Cependant, en contradiction avec cela, et avec une touche de favoritisme corporatif : il y a peu ou pas de restriction sur l’acquisition de biens corporatifs, même dans les zones stressées confrontées à une grave crise du logement. Selon les données du Registre foncier espagnol, l’activité des entreprises est la plus élevée dans les régions où la pression sur les marchés immobiliers locaux est déjà intense. Les îles Canaries arrivent en tête avec 16% des achats effectués par des entreprises, suivies par la Catalogne (15%) et les îles Baléares (14%).

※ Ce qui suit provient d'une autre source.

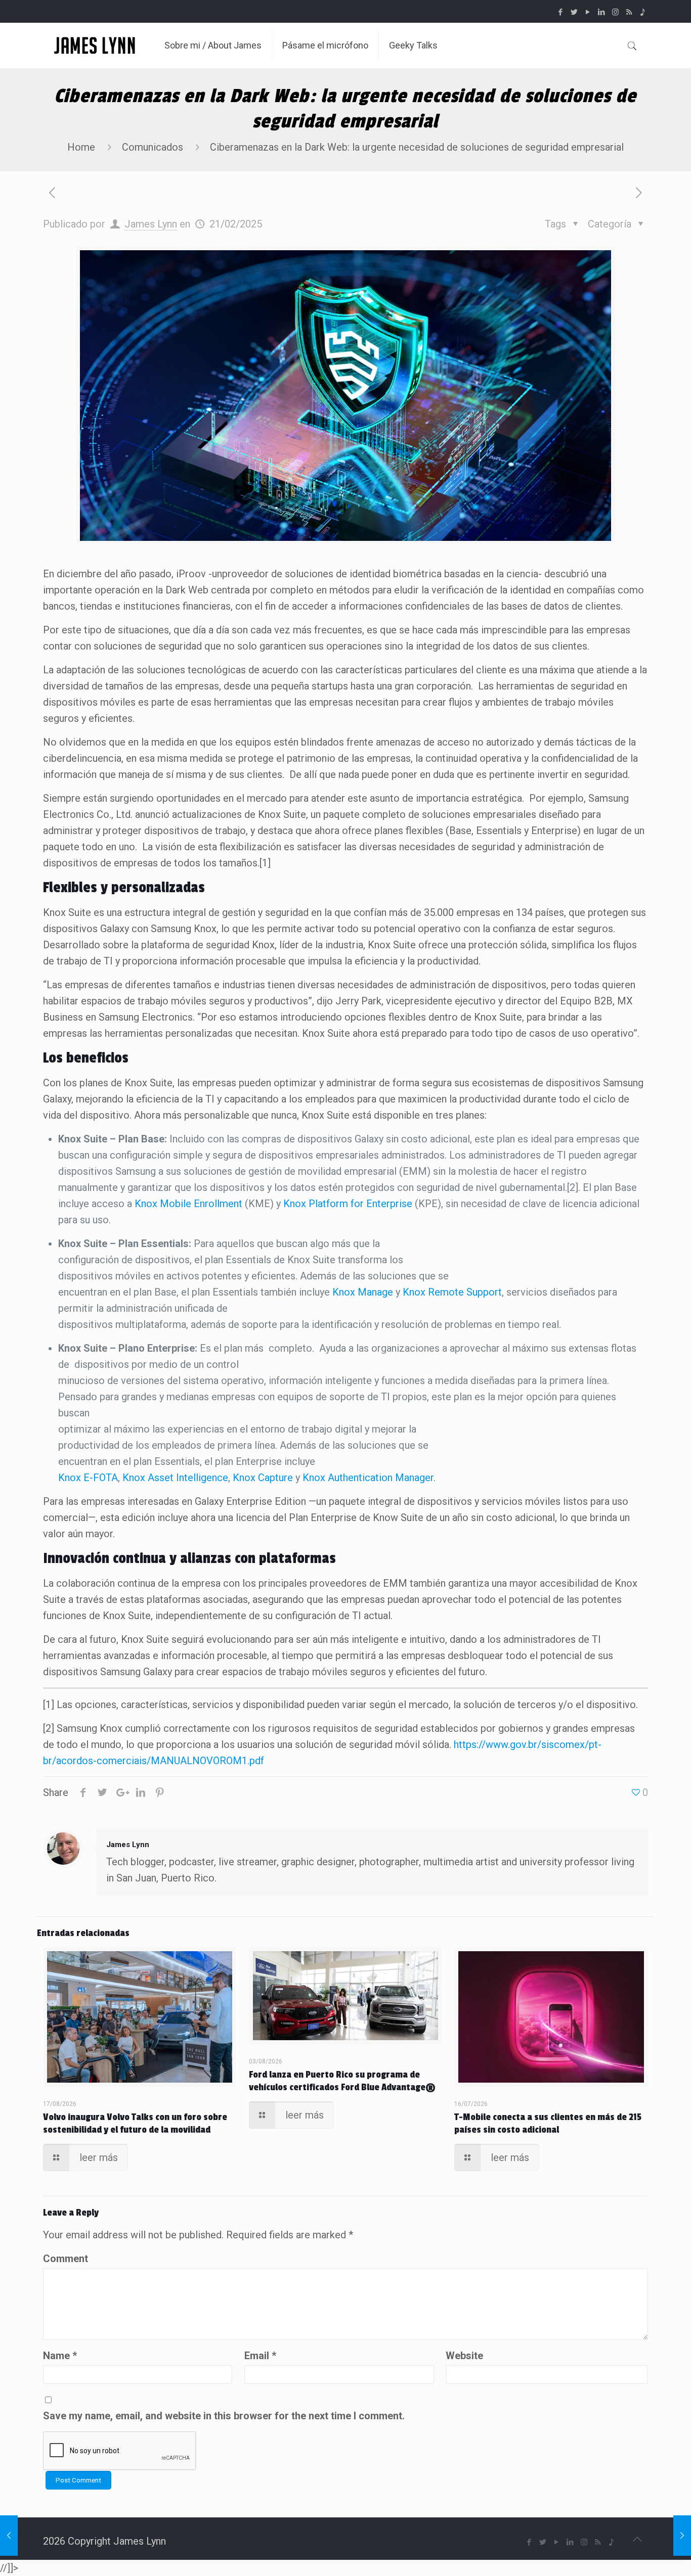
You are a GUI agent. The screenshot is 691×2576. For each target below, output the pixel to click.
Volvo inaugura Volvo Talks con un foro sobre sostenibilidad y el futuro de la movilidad (135, 2123)
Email (260, 2356)
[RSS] (629, 12)
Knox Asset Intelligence (175, 1477)
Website (464, 2356)
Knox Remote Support (452, 1292)
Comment (65, 2258)
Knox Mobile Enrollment (188, 1204)
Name (60, 2356)
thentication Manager (386, 1477)
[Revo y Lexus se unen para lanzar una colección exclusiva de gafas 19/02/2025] (9, 2535)
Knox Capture (263, 1477)
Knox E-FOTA (88, 1477)
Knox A (318, 1477)
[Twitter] (574, 12)
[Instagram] (615, 12)
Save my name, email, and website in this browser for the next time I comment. (224, 2416)
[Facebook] (560, 12)
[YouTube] (588, 12)
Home (81, 147)
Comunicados (152, 147)
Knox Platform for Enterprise (347, 1204)
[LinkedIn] (601, 12)
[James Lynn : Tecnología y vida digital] (96, 45)
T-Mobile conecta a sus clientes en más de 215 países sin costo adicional (547, 2123)
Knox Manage (362, 1292)
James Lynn (150, 224)
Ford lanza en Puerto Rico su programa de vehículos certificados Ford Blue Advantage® (342, 2080)
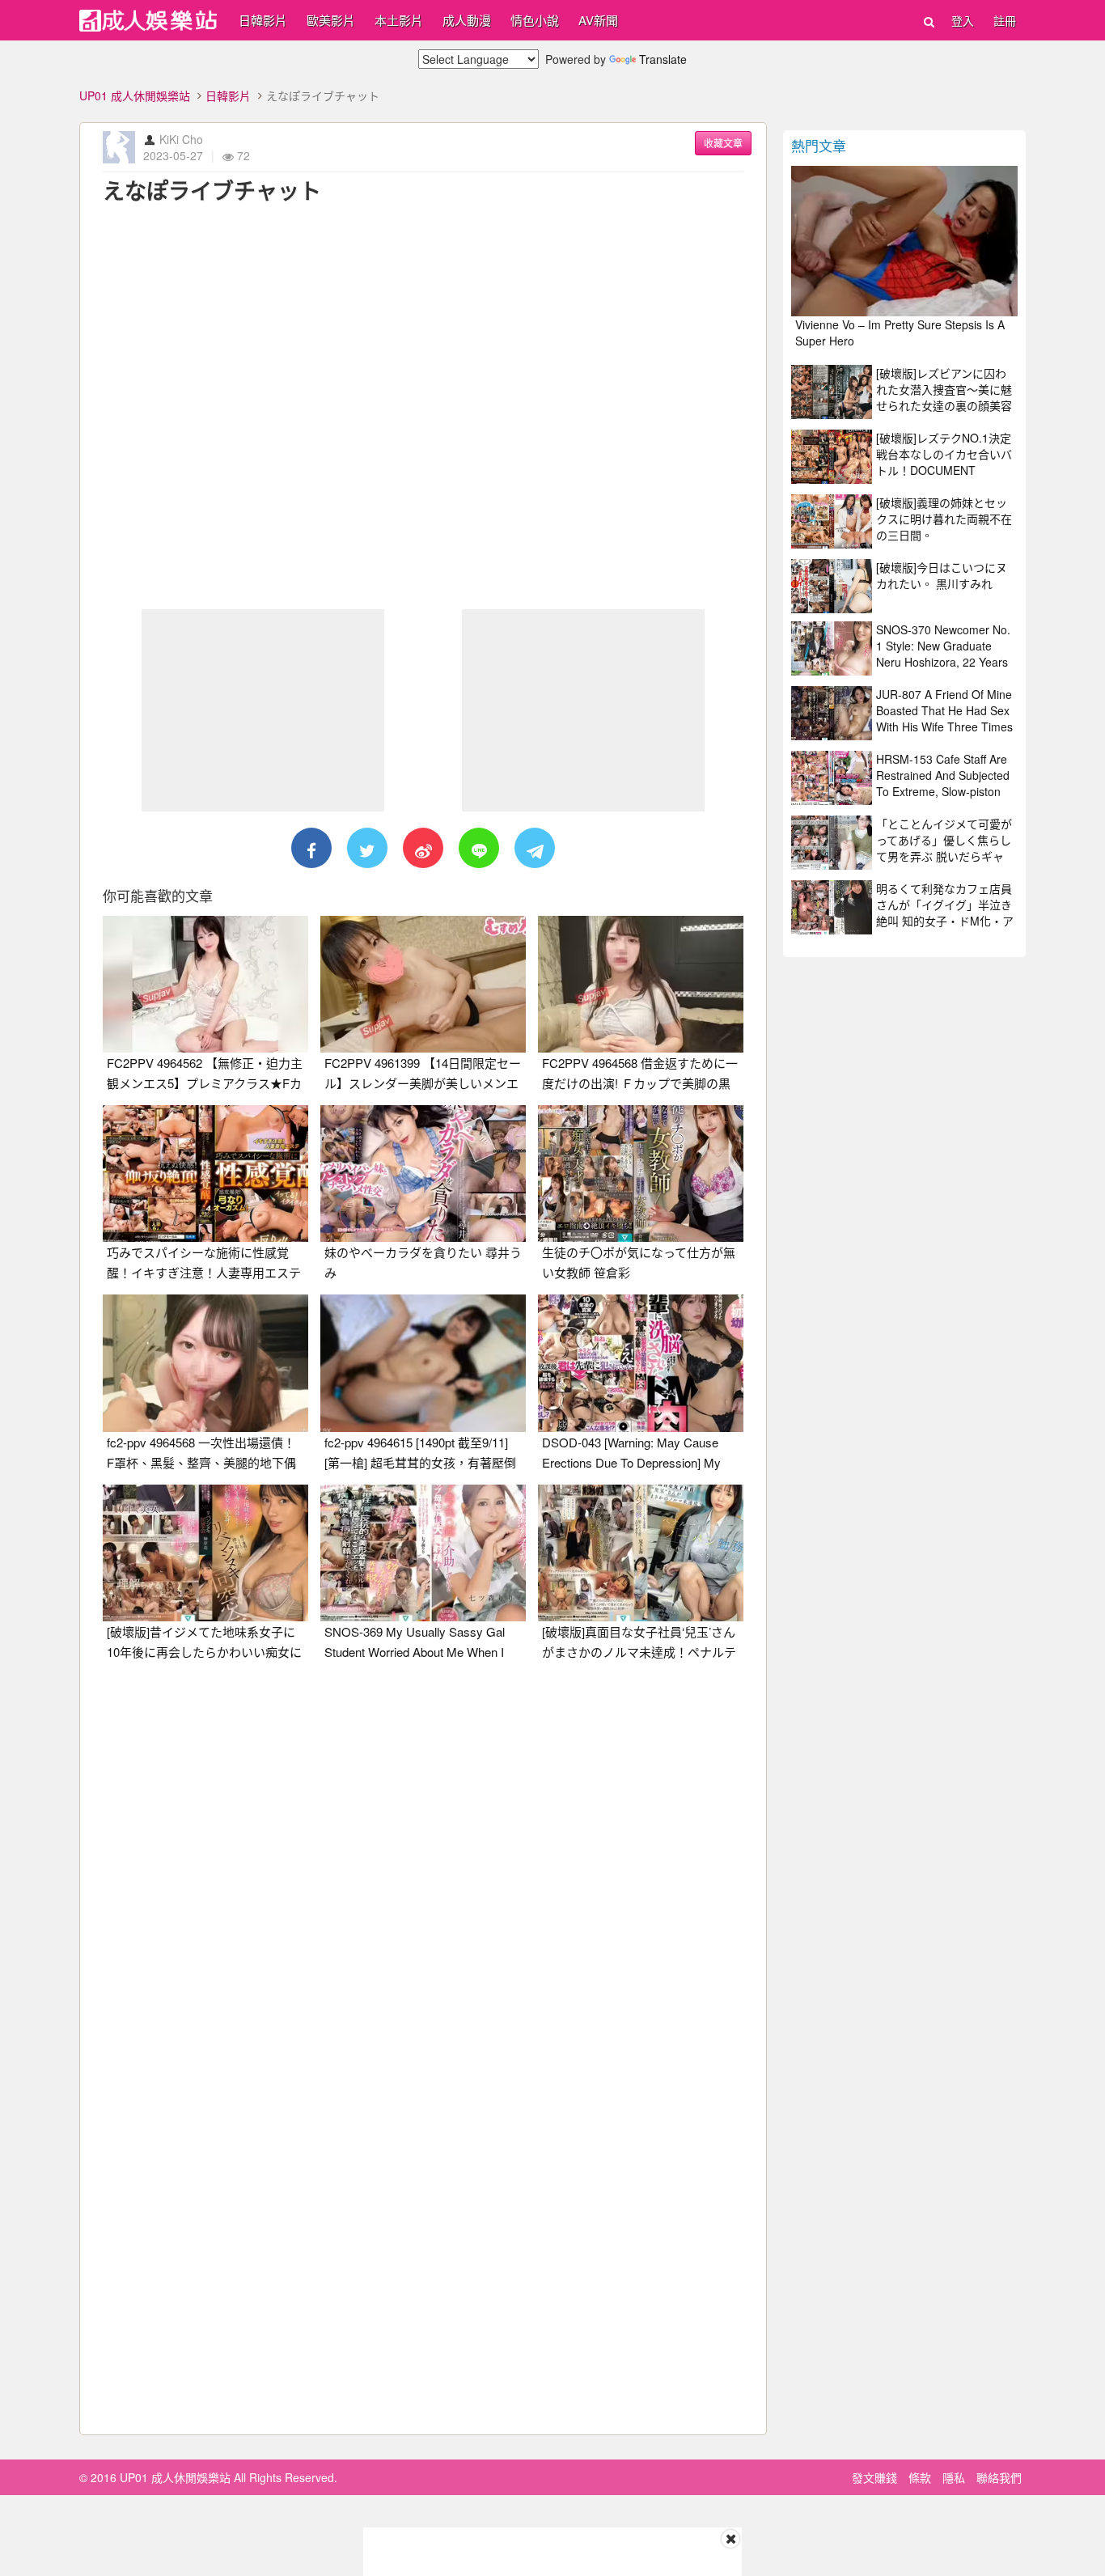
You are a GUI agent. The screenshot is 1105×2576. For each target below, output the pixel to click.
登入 (962, 20)
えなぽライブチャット (212, 190)
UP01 (148, 21)
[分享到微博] (423, 848)
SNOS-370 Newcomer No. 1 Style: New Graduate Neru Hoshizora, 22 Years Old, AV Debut (943, 653)
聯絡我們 (999, 2477)
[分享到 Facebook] (311, 848)
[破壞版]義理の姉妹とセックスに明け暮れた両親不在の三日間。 (944, 518)
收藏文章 (723, 143)
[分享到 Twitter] (367, 848)
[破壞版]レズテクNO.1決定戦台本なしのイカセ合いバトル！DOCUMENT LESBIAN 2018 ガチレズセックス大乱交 (944, 470)
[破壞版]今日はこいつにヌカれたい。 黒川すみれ (941, 575)
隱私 (953, 2477)
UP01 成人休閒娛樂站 (134, 95)
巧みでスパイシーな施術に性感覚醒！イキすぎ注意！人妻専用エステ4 (204, 1272)
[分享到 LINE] (479, 848)
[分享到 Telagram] (534, 848)
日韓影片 (263, 19)
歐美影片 (331, 19)
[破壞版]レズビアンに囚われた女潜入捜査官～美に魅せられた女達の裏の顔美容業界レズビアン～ (944, 397)
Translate (663, 59)
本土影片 (399, 19)
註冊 (1004, 20)
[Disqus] (423, 1876)
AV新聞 (598, 19)
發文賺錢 (874, 2477)
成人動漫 (466, 19)
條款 (919, 2477)
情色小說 (534, 19)
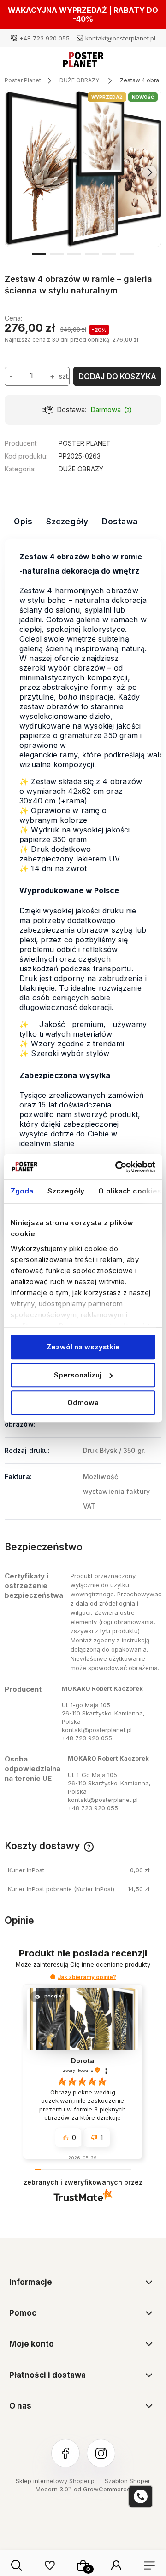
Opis (23, 521)
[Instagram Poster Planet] (101, 2453)
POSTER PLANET (85, 443)
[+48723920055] (141, 2496)
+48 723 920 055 (44, 38)
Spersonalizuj (77, 1375)
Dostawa (120, 521)
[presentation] (16, 172)
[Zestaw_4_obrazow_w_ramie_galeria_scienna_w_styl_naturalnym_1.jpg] (83, 168)
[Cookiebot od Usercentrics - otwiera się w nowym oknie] (117, 1167)
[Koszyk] (83, 2565)
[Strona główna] (83, 62)
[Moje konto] (116, 2565)
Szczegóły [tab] (66, 1191)
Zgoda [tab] (22, 1191)
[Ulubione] (49, 2565)
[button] (39, 253)
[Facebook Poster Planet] (65, 2453)
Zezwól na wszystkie (83, 1347)
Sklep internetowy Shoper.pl (56, 2480)
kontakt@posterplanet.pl (120, 38)
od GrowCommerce (102, 2489)
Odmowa (83, 1402)
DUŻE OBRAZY (81, 469)
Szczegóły (67, 521)
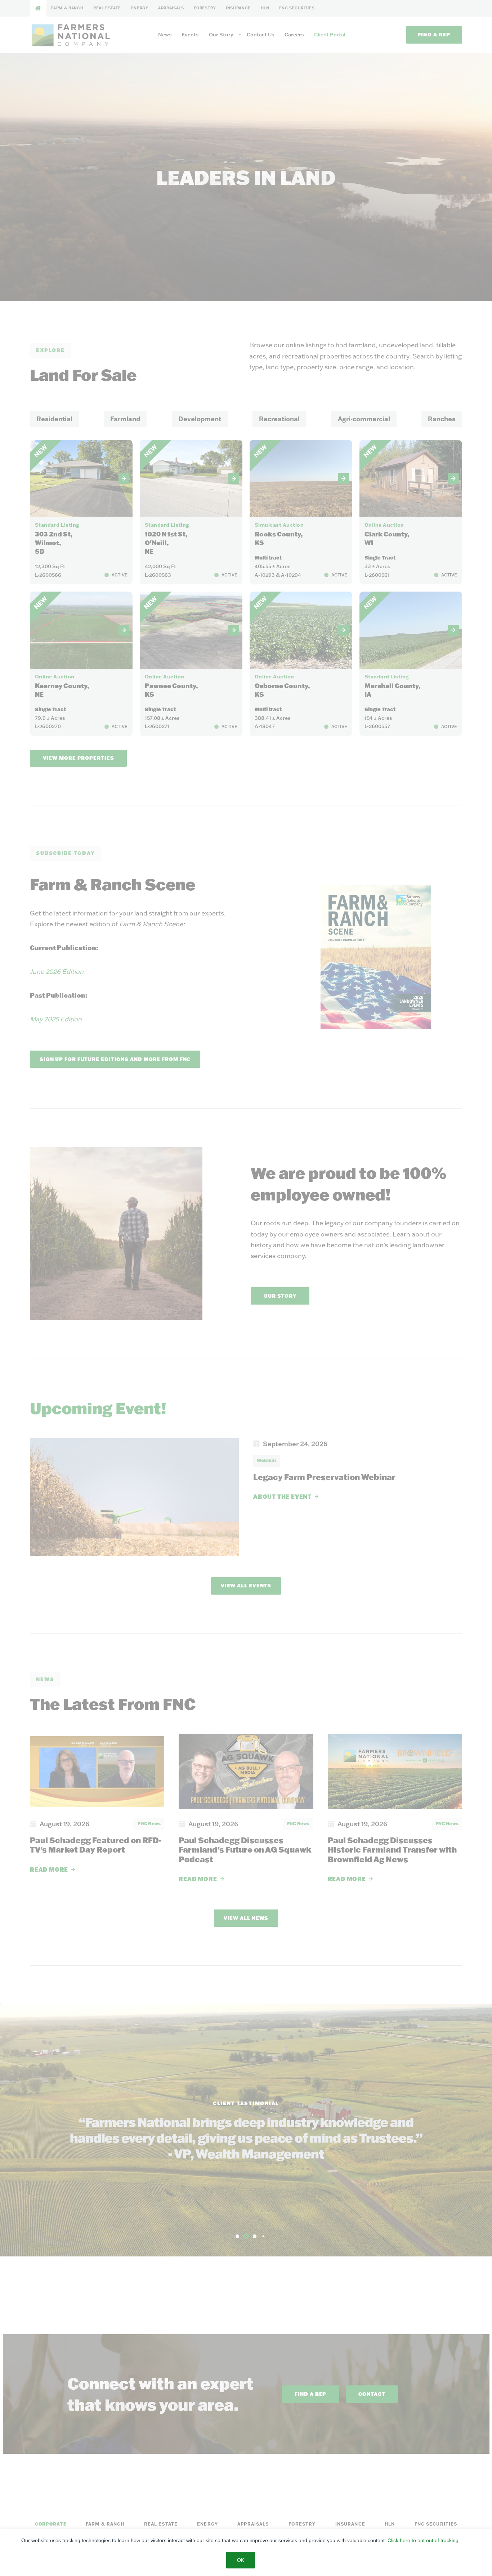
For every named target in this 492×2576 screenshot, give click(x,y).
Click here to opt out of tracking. (424, 2540)
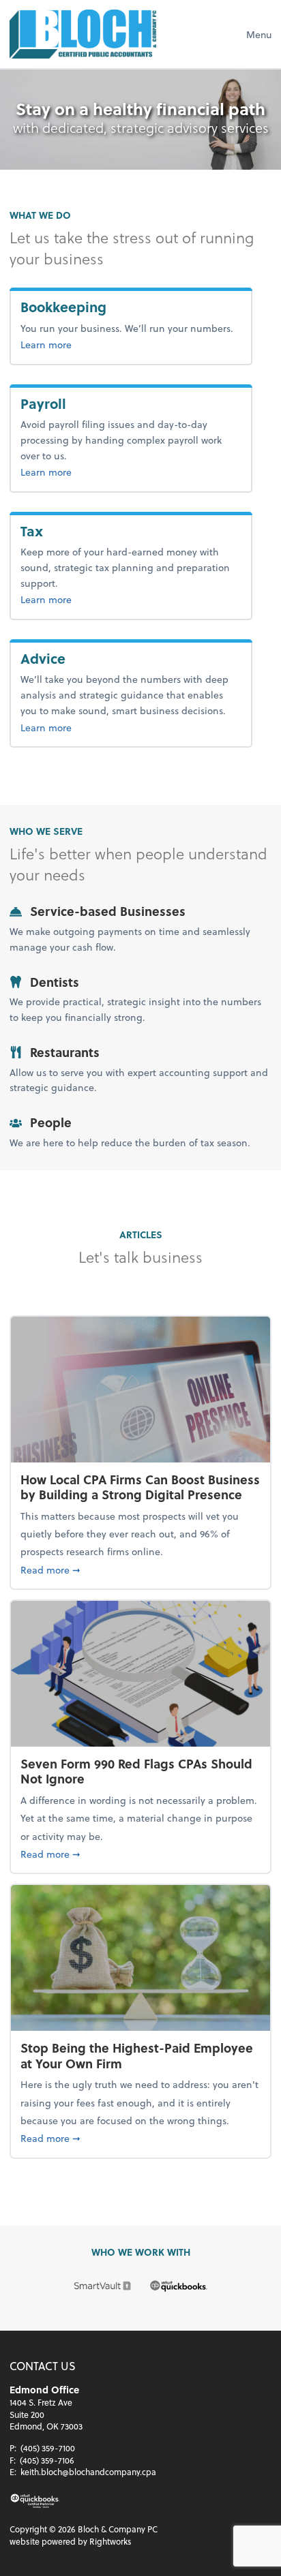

Beaucoup de ces achats de biens immobiliers sont réalisés par des sociétés d’investissement immobilier (REITs), des exploitants touristiques et des sociétés de capital-investissement. D’autres sont effectués par des particuliers fortunés utilisant des structures corporatives pour bénéficier d’avantages fiscaux. Dans des régions comme Madrid, les entreprises bénéficient de taux réduits de taxe de transfert de propriété aussi bas que 2,5%. Il n’est donc pas surprenant que les investisseurs ciblent les capitales, les banlieues de second rang et les zones touristiques pour les revenus locatifs et l’appréciation du capital.

Comme nous l’avons vu, les effets sur les communautés locales sont significatifs. La propriété corporative réduit l’offre de logements pour les résidents, fait monter les prix de l’immobilier et alimente la gentrification. L’achat corporatif par de grandes entreprises peut parfois mettre une pression sur des quartiers entiers. Dans le cadre de leur stratégie, elles cibleront de grandes quantités de biens immobiliers dans des zones spécifiques pour faire monter les prix. Les locations à long terme deviennent rares car les propriétés sont retournées ou repositionnées pour des profits à court terme. Les jeunes, les travailleurs clés et même les salariés à revenu intermédiaire se voient souvent exclus de leurs propres quartiers.
Malgré la prétention de l’Espagne de donner la priorité à l’accessibilité, leur approche reste discutable. Alors que la réglementation des locations de vacances se resserre, il n’existe pas de cadre équivalent pour traiter l’acquisition en masse de logements par des entreprises. De plus, les investisseurs étrangers, nombreux à ne pas être de l’UE, continuent d’acheter des propriétés avec peu de restrictions.
Pendant ce temps, plus de 80 % des investisseurs immobiliers interrogés par Savills en 2025 ont identifié l’Espagne comme la principale destination d’investissement en Europe. Avec son climat enviable, son tourisme florissant et son infrastructure solide, la côte méditerranéenne continue d’attirer un intérêt intense tant des acheteurs corporatifs nationaux qu’internationaux.
Mais cet essor continu met en lumière un conflit plus profond au cœur de la stratégie immobilière de l’Espagne. Le marché immobilier espagnol est désormais pris entre trois forces concurrentes, a) le rêve d’une vie meilleure pour les investisseurs étrangers, b) le droit fondamental à un logement abordable pour les résidents, et c) la poursuite par le gouvernement de la croissance économique à travers le capital corporatif.
Jusqu’à présent, le gouvernement semble favoriser l’investisseur.
À moins que la politique nationale n’évolue pour traiter les achats immobiliers en gros par des entreprises avec la même urgence qu’elle a abordé les locations de vacances de particuliers, la crise du logement en Espagne s’aggravera. Des réglementations qui ciblent sélectivement les propriétaires individuels, mais favorisent les grandes entreprises ne sont pas seulement incohérentes, mais si elles ne sont pas contrôlées, pourraient élargir les inégalités sociales et créer de nouveaux problèmes pour l’ensemble des communautés.